• Les huit chouhada de Ksar El Boukhari

    Si la région compte plusieurs martyrs tués au front, les armes à la main, Ksar El Boukhari se souvient aussi de ces huit chouhada, exécutés par les hommes du criminel Roger Fleury, adjudant de la gendarmerie, tortionnaire et sanguinaire.

    Faisant partie de la première cellule politico-militaire du FLN, l’activité de ces huit militants, en l’occurrence Trabelsi Mohamed, Benameur Yagoub, Benyelles Mohamed Ali, Ould-Turki Benyoucef, Benameur Ahmed, Benkara Djillali, Benameur Yagoub Seghir et Yahiaoui Mokhtar est découverte après la mort de Bekbachi, officier de la Wilaya VI, tué près de Ksar El-Boukhari. En effet, à la disparition de ce dernier, son secrétaire ne parvient pas à brûler tous les documents compromettants, aussi, lors de la fouille, la police coloniale trouve sur l’un d’eux les noms des huit activistes et lance un mandat d’arrêt contre eux. Un mois plus tard, un gendarme répondant au nom de Ficher, ami du sinistre Roger Fleury, est exécuté en plein centre-ville de Ksar El-Boukhari. La gendarmerie ne tarde pas à sévir, réprimant férocement les Boukharis et sollicite l’aide de Roger Fleury pour contrer d’éventuelles actions rebelles.

    Le 7 février 1957, les huit militants sont arrêtés et transférés à Médéa pour y être jugés. Mais Fleury les « kidnappe » avant leur arrivée à Berrouaghia.

    Un ancien gendarme qui a beaucoup aidé le FLN a rapporté : « A Berrouaghia, Roger Fleury procédera en collaboration avec les militaires et les officiers des renseignements, au détournement et à l’arrestation d’un convoi militaire transportant un groupe d’intellectuels de Ksar El-Boukhari qui devaient être transférés au camp de Lodi à Médéa et ont été enfermés à la prison de la brigade. Mon épouse m’en fit part après les avoir entendus et les avoir reconnus dans la cave. J’ai réussi à les contacter. Je les ai reconnus et leur ai donné à manger à travers la lucarne de la geôle laissée ouverte. Le lendemain, vers cinq heures du matin et à travers mes persiennes, j’ai vu qu’ils étaient transportés enchaînés par les militaires, Roger Fleury en tête, en direction de Mongorno. A son retour, vers 8 heures, Roger Fleury, tout content, parlait dans la cour à haute voix avec les gendarmes français. Il disait que les prisonniers ont été tués, tirés comme des lapins. » Les huit militants ont été exécutés le 9 février 1957, deux jours après leur arrestation.

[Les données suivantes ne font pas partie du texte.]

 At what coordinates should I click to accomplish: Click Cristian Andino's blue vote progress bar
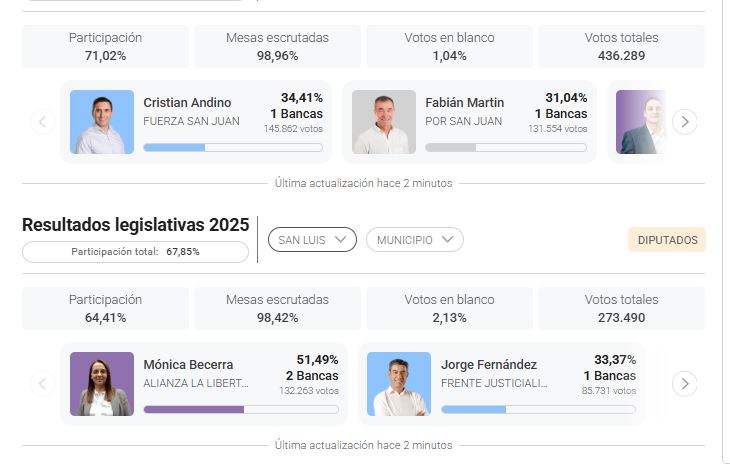point(233,147)
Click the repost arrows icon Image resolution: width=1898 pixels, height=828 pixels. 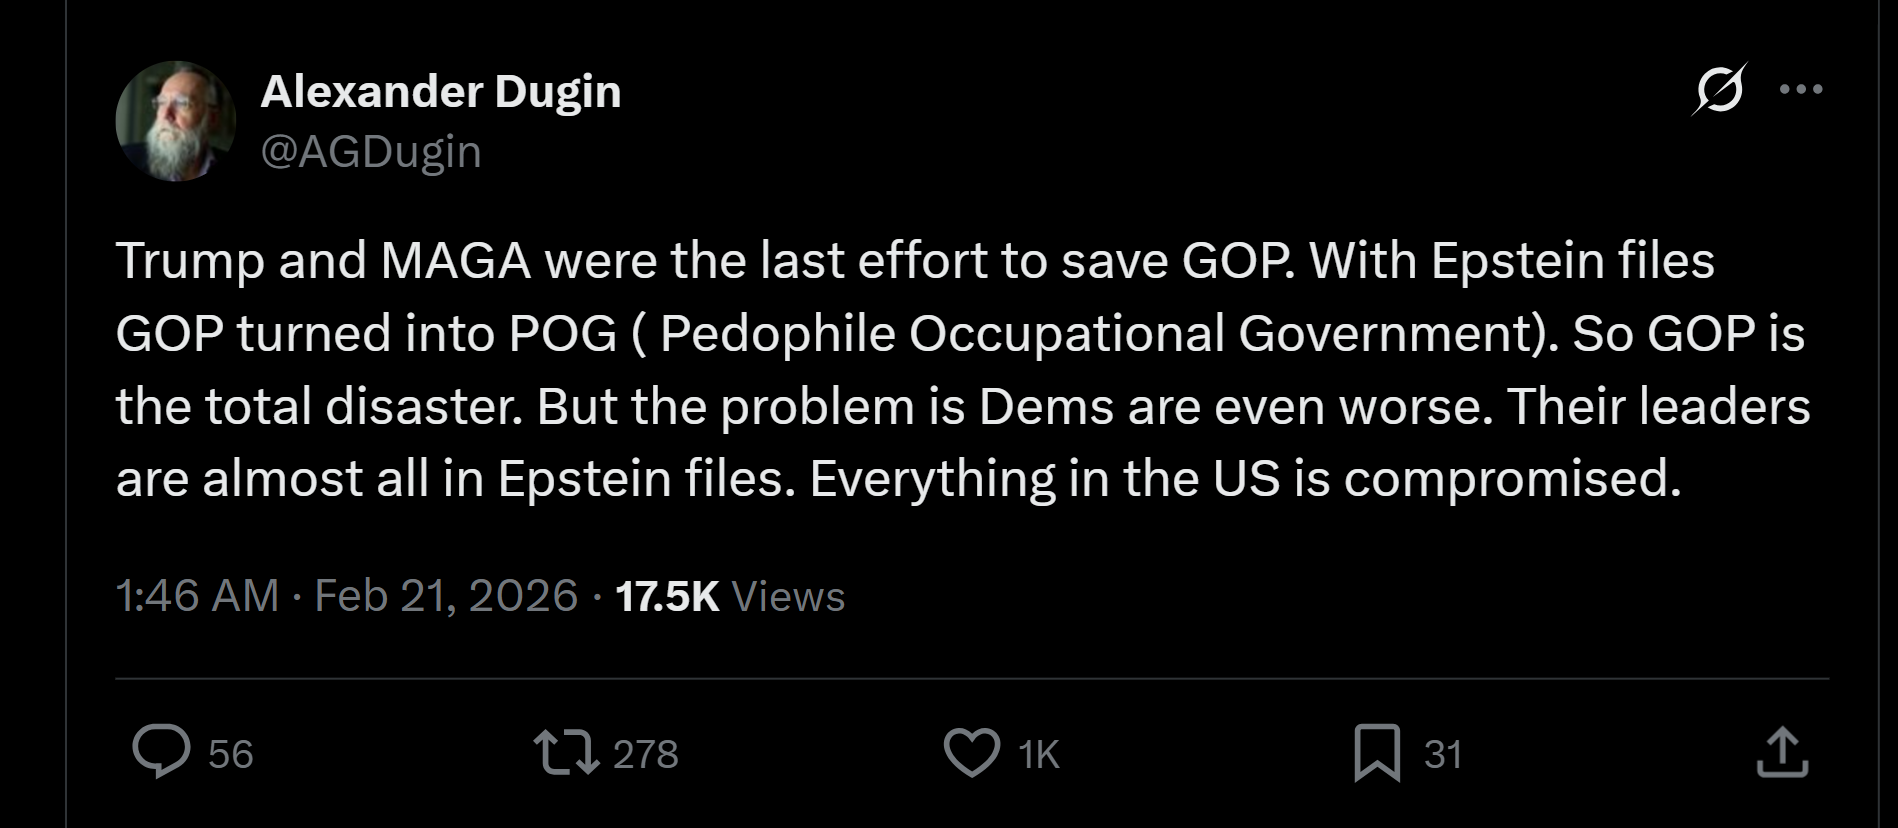click(566, 753)
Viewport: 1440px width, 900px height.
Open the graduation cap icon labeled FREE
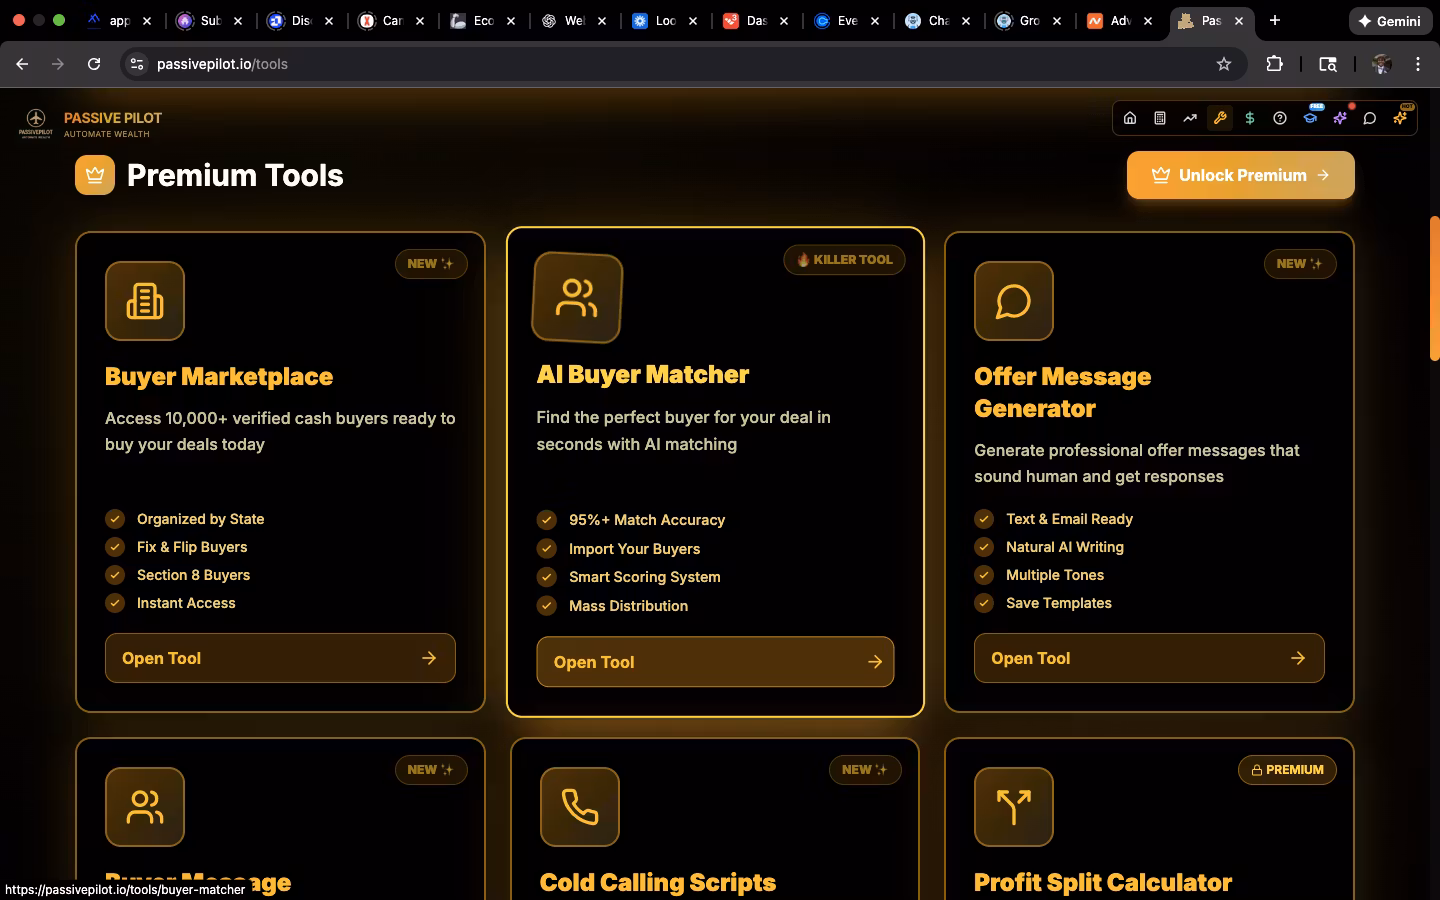pos(1310,118)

    Le même témoin a confié encore : « De retour au bureau, je remarque sur la table de Roger Fleury des pièces d’identité et des papiers divers. Il n’y avait personne. Une femme voilée s’est présentée à moi et m’a déclaré qu’elle était l’épouse d’un des prisonniers de Ksar El-Boukhari. J’ai pris les papiers tachés de sang du chahid et les lui ai remis. Elle est partie sans rien me dire. »

    Un autre témoin, Kouider, frère de Yagoub, Yagoub Seghir et Ahmed Benameur a raconté les derniers mots échangés avec Yagoub : « Le soir où il a été arrêté, je soupais chez lui. Nous avions discuté un peu et il m’a dit : C’est peut-être la dernière fois que nous sommes ensemble. C’est ce qui s’est passé. Je suis parti à la maison et le lendemain, j’ai appris son arrestation, il a été pris à l’école où il enseignait. »

    Retour sur l’activité politique des huit militants

    Entre 1955-1956, Benameur Yagoub et Yahiaoui Mokhtar se rencontraient à la ferme des Benameur pour discuter des actions à entreprendre et recevoir les ordres de leurs supérieurs.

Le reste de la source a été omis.